Собственно говоря, у Феликса не было выбора, это ясно дали понять наиболее важные члены его семьи. На бурном совете и стар и млад указали ему, что, конечно, его главенство бесспорно, но такое положение может измениться. От него ждали действий в их интересах.
— Мы знаем, этот человек твой друг, был твоим другом с детства, — сказал Анаклейюс, родич его жены. — Нас восхищает твоя верность ему. Но мы должны напомнить тебе, что твоя верность нам занимает первое место. Как ты сможешь защищать нас, обогащать, блюсти наши интересы сто одним способом, если ты бессилен и должен всякий раз обращаться к твоему другу, выпрашивая милости? Я не сомневаюсь в его дружбе к тебе, я готов оказать ему честь и поверить, что он достойный человек — хотя бы в этом отношении. Но у него есть собственная семья. Поставит ли он твои интересы выше их интересов?
Вопрос остался без ответа. Отвечать на него не было никакой нужды. Феликс попрощался с ними сладкими словами и заверениями, а потом пошел помолиться, так как был верующим, чего Манлий понять не мог. В юности он осознал эту проблему и увидел разрыв между логикой Софии и церковной верой, отведя ее доказательствам второе место. Его вера была областью, куда ей доступа не было, тем более драгоценной, что опровергала ее рациональность.

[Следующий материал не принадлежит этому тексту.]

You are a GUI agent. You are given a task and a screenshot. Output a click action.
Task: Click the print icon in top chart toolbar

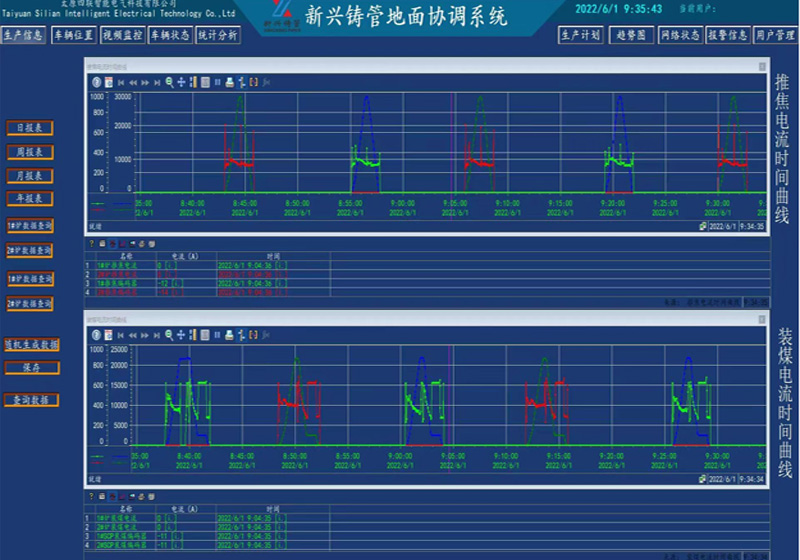coord(229,82)
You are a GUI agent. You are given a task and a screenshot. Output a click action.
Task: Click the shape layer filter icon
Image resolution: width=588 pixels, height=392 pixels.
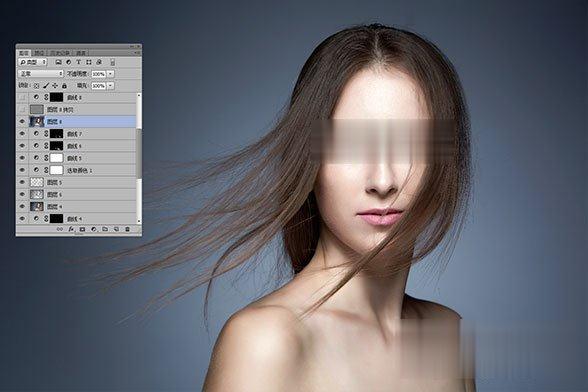coord(89,62)
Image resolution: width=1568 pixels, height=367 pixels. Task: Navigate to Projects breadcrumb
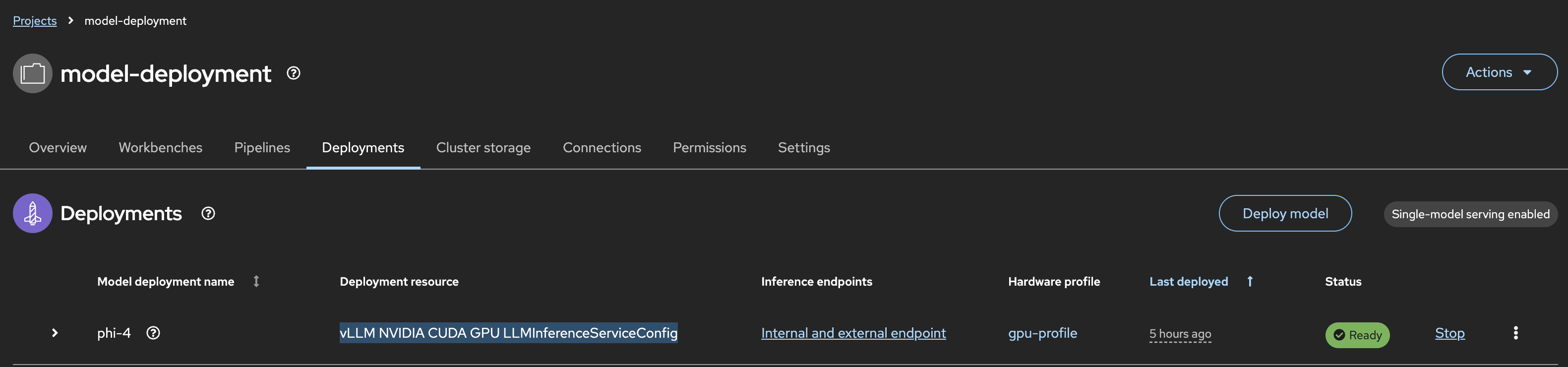pos(35,21)
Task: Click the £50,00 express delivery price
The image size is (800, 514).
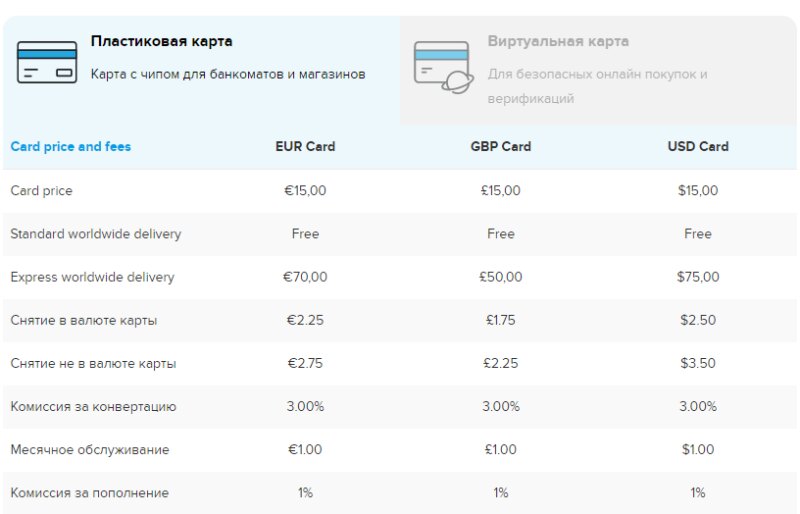Action: coord(500,277)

И, кончив молиться, он понял, как ему следует поступать. Вступить в открытую вражду с Манлием было нельзя, так как это могло привести к насилию. Следовало выжидать. Что бы там ни задумал Манлий, ему надо предоставить возможность объяснить свои намерения, причем не исключалось, что он окажется достоин их поддержки. Справедливость и дружба равно требовали позволить ему высказать свою точку зрения. Их дружба получила тяжелую рану, но пока он не мог вынудить себя отказаться от нее.

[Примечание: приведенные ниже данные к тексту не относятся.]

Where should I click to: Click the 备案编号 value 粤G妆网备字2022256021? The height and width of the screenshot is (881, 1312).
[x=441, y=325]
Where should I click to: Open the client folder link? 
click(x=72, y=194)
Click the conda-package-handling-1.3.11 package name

Это он и сказал своим родным, притом заметив, что Кай Валерий, тот его родич, который мог стать епископом, не вмешайся Манлий, к счастью, казалось, был готов смириться со своим разочарованием.
На самом деле Кай Валерий смолчал потому лишь, что сдержанность Феликса открывала перед ним неслыханную возможность, и он решил использовать ее наилучшим образом. Много лет он про себя ярился из-за главенства Феликса в их семье, и теперь ему представился случай получить то, что он полагал своим по праву, вопреки талантам Феликса считая себя более верным христианином и более хорошим человеком. А теперь он превзойдет Феликса и в области, в которой у того прежде не было соперника, — он начнет действовать.
Вскоре после завершения этого родственного совета Манлий отправился за семьдесят километров на юг и запад к главной вилле Феликса. Он приехал один, без всякой свиты, если не считать полдесятка телохранителей. То, что он увидел, его поразило: великолепное, изящных пропорций здание, памятное ему с отрочества, неузнаваемо преобразилось. Он стоял и озирал перемены: воздушная колоннада исчезла, ее заменили массивные стены; термы были заброшены и разобраны на строительный камень; безупречные газоны и клумбы были перекопаны в защитные валы. И повсюду стоял страшный шум, и перекликались рабочие, волоча камни и устанавливая их на место. Выглядела постройка ужасно. Большие пустоты заполнялись обломками и цементом. Результат смахивал на детские сооружения из кубиков и выглядел не более прочным.